**PROBLEM REQUIREMENTS**. Examine each line of the listing below. Copy those in which the string "agent" appears.
[Start of section]
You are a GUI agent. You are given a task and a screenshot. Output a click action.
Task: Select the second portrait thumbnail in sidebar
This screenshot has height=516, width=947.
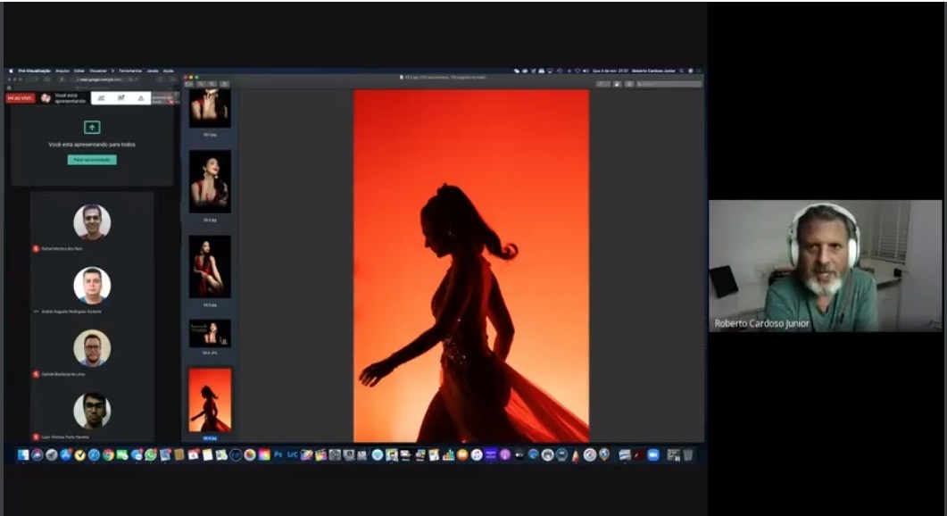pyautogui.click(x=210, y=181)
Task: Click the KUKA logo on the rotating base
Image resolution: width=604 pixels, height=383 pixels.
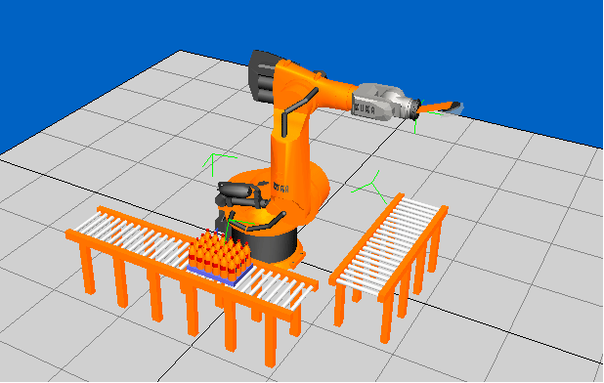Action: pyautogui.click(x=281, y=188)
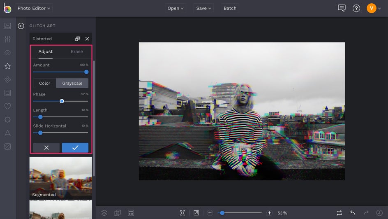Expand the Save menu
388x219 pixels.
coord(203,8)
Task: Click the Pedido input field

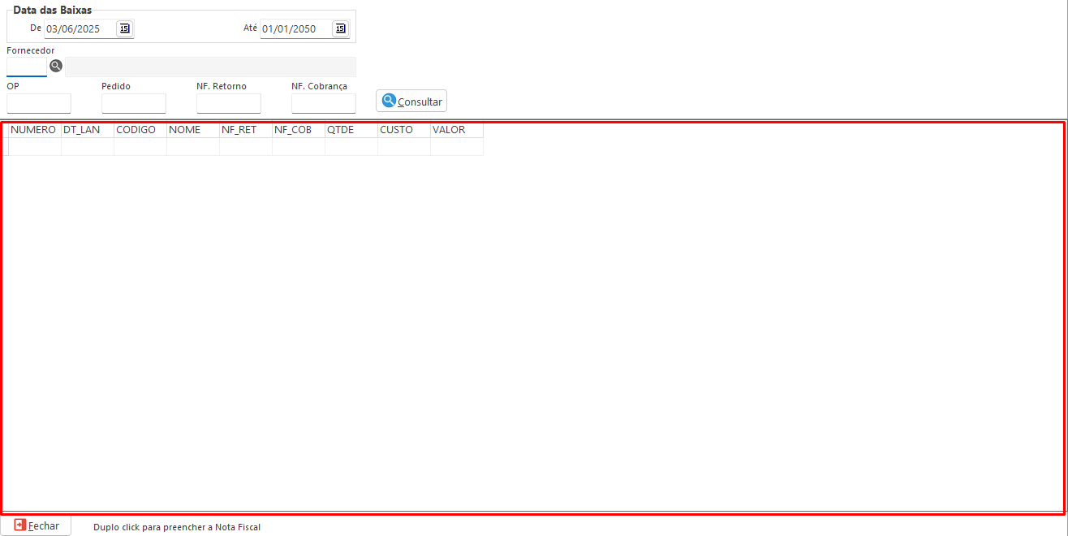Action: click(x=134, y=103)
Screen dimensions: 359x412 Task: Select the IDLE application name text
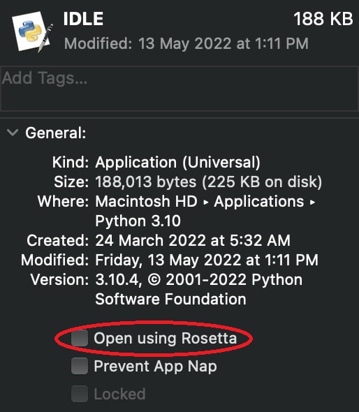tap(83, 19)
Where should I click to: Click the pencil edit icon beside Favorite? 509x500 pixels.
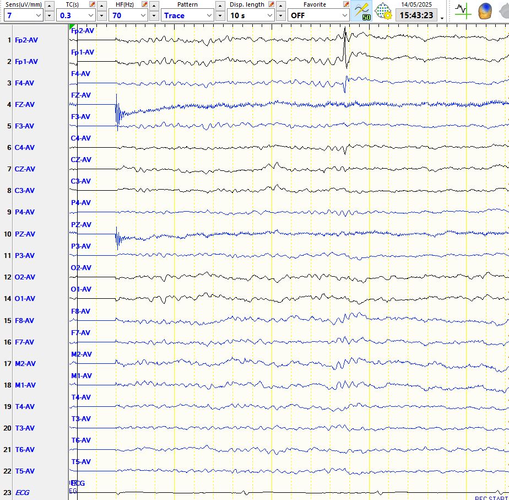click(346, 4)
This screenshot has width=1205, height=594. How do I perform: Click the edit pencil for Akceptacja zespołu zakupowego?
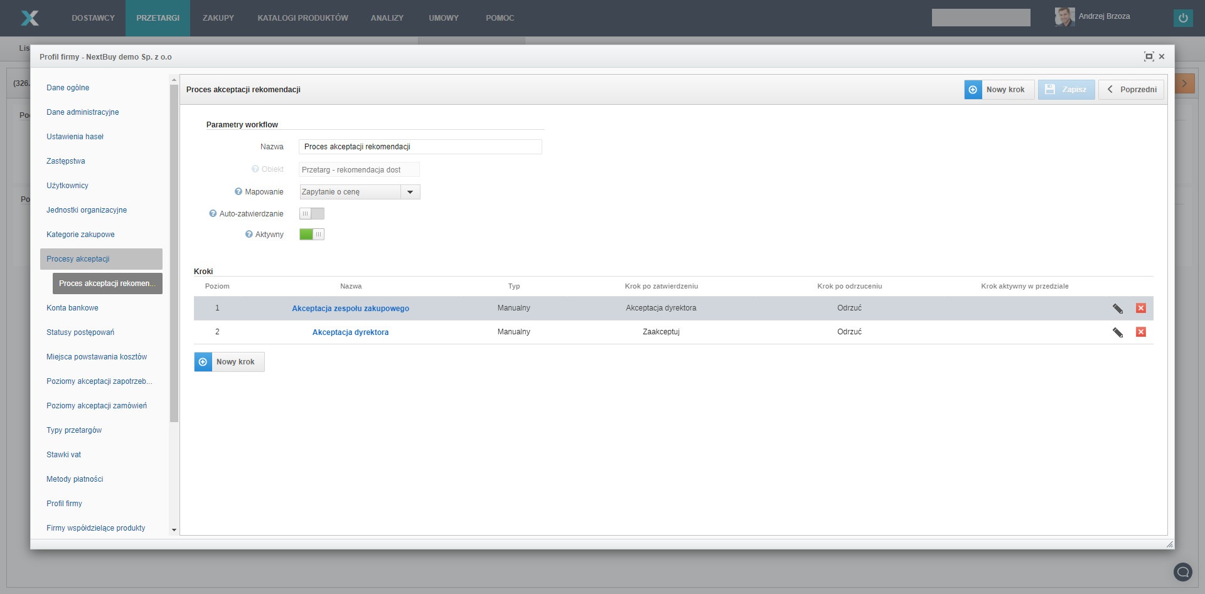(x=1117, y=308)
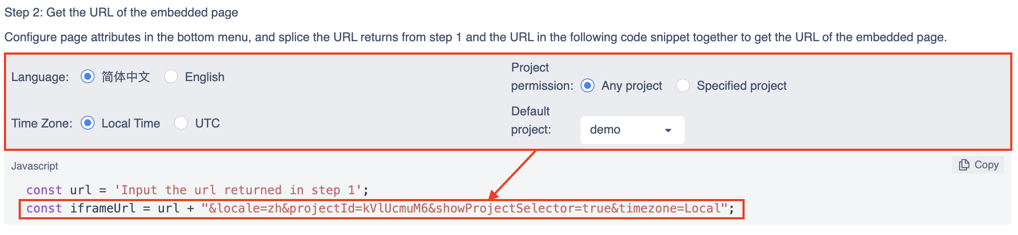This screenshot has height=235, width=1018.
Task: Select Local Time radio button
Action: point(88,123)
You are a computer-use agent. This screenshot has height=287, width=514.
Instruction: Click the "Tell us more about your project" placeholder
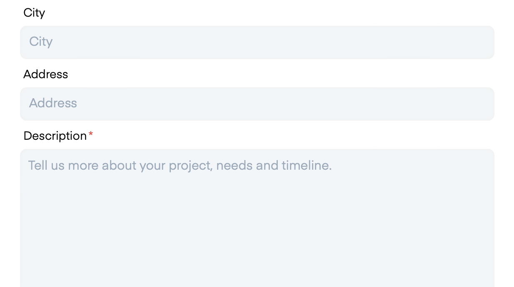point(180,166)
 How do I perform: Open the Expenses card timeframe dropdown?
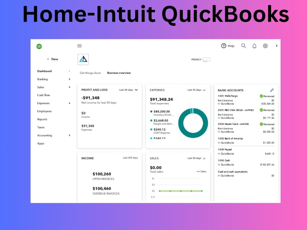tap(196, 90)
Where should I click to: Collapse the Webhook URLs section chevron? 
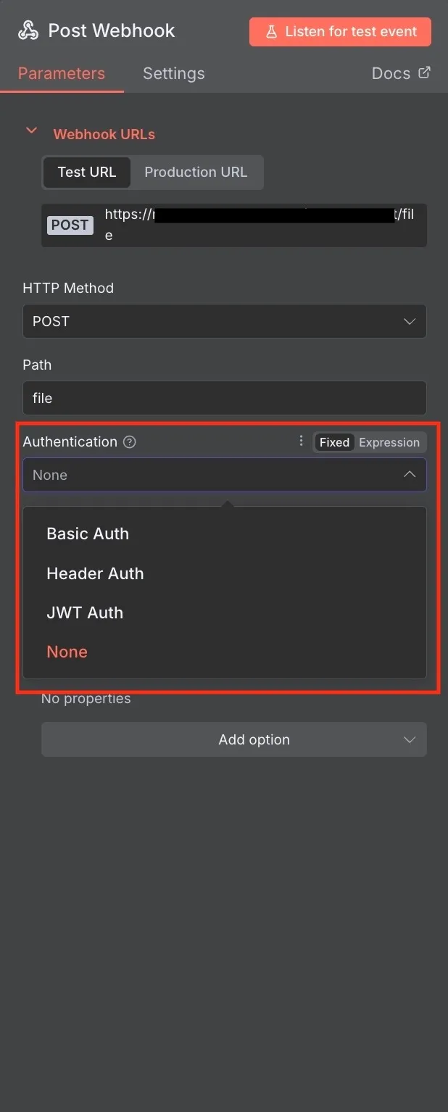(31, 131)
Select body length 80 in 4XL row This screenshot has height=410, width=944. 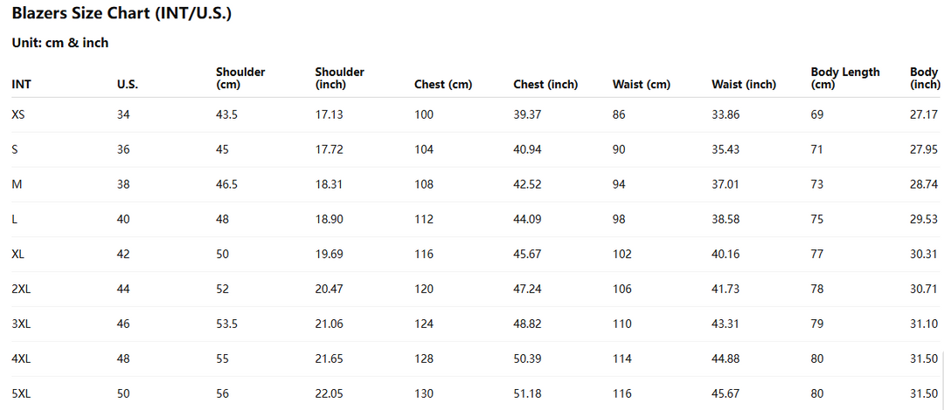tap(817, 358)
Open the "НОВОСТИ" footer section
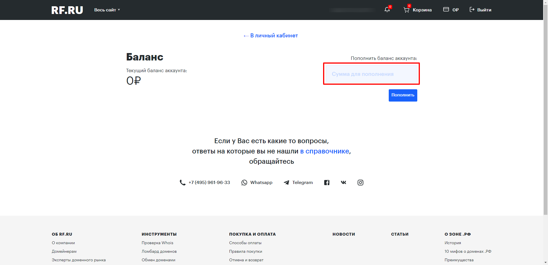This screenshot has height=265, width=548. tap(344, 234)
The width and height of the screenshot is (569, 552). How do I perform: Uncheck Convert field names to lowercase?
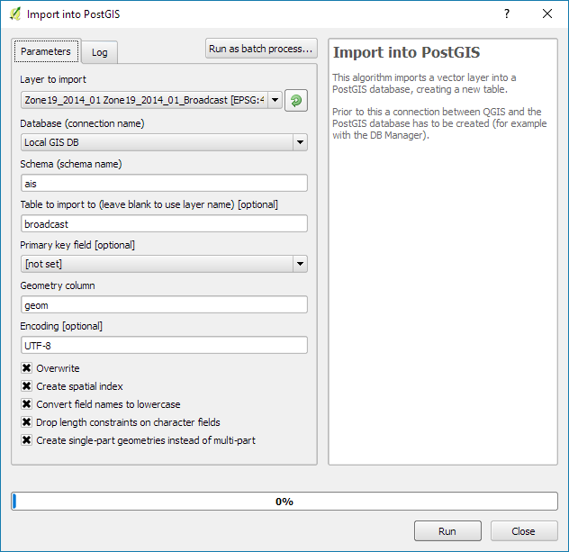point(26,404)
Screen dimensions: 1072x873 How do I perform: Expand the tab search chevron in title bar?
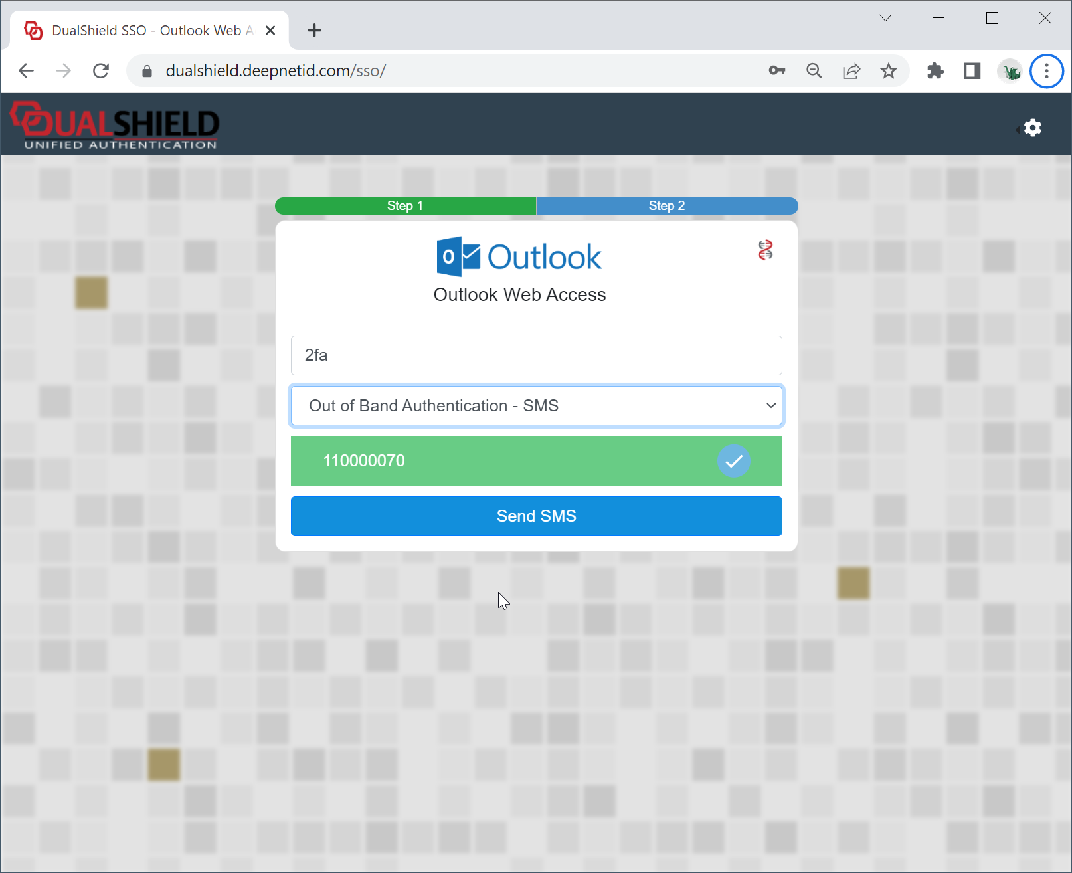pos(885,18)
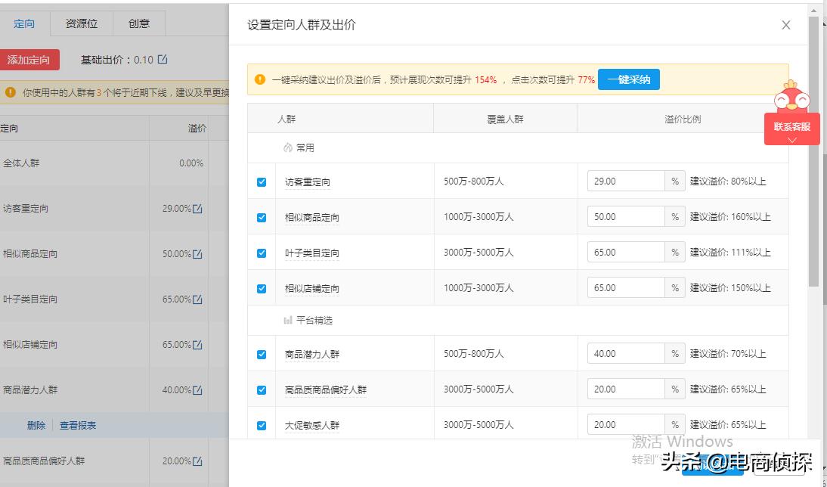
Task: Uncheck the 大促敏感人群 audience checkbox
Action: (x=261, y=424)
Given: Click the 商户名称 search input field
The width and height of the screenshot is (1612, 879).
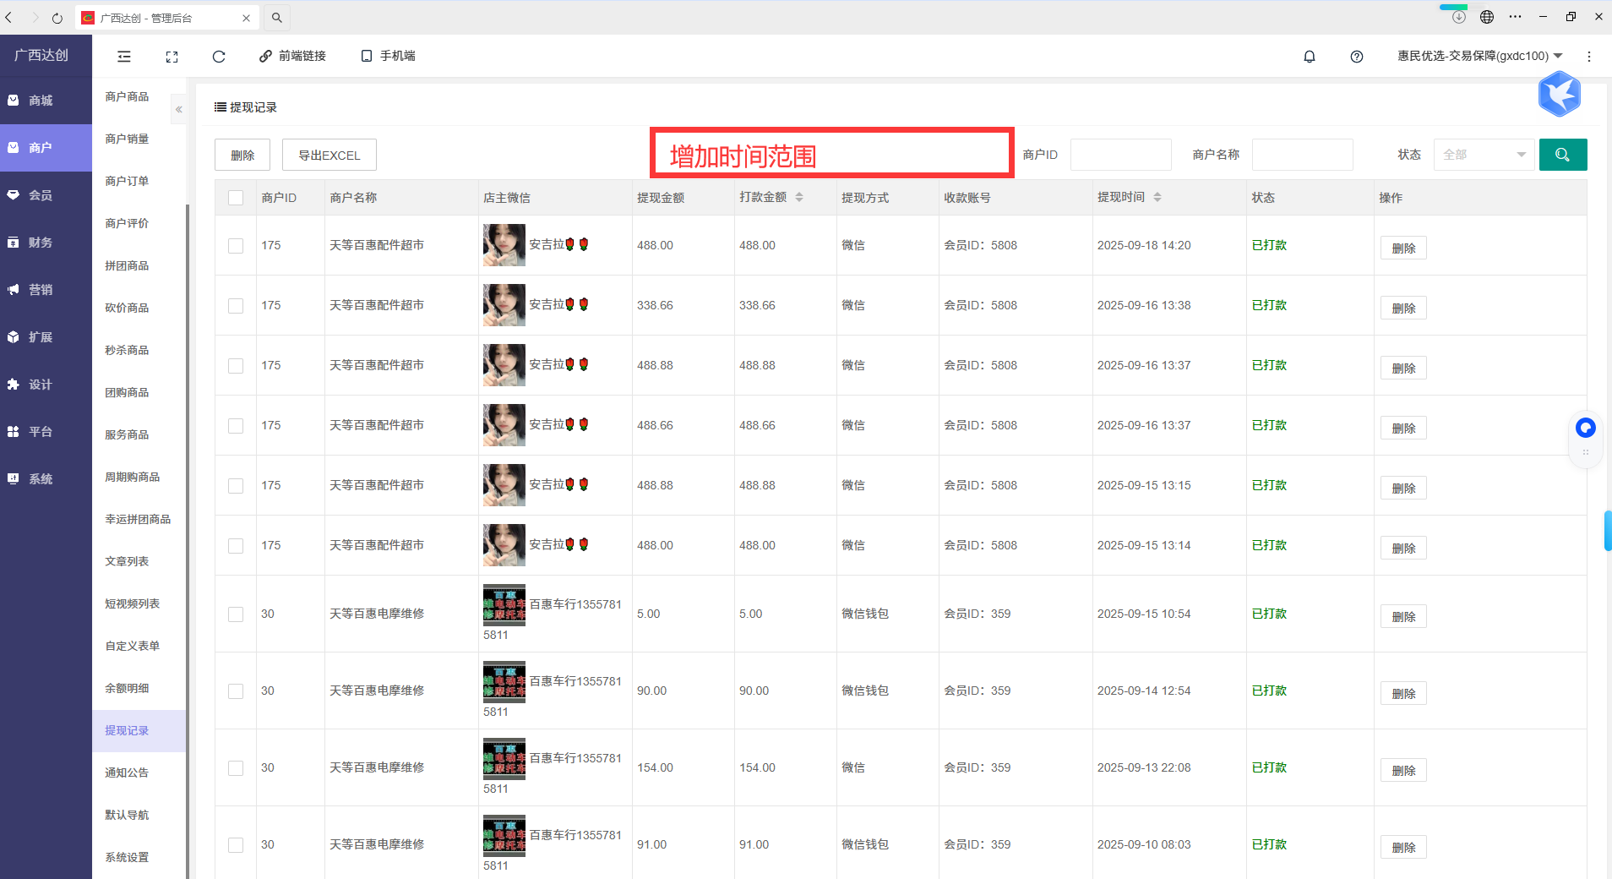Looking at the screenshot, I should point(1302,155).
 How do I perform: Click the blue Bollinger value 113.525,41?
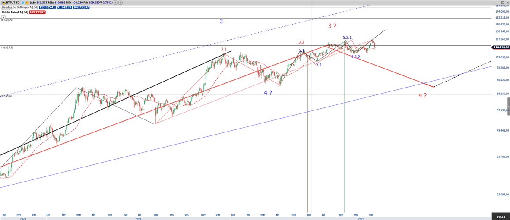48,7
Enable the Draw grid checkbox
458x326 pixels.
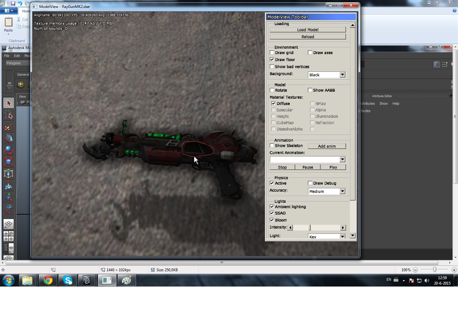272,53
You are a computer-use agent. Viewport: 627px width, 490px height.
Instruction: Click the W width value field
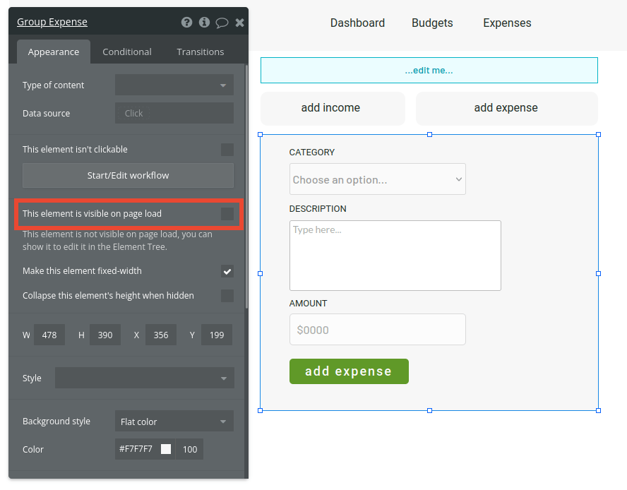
[End of section]
**TASK SOLUTION**.
You are a GUI agent. You are given a task and a screenshot. Output a click action.
You are a computer-use agent. This screenshot has height=287, width=514.
You are a computer-use agent. Viewport: 627px width, 490px height.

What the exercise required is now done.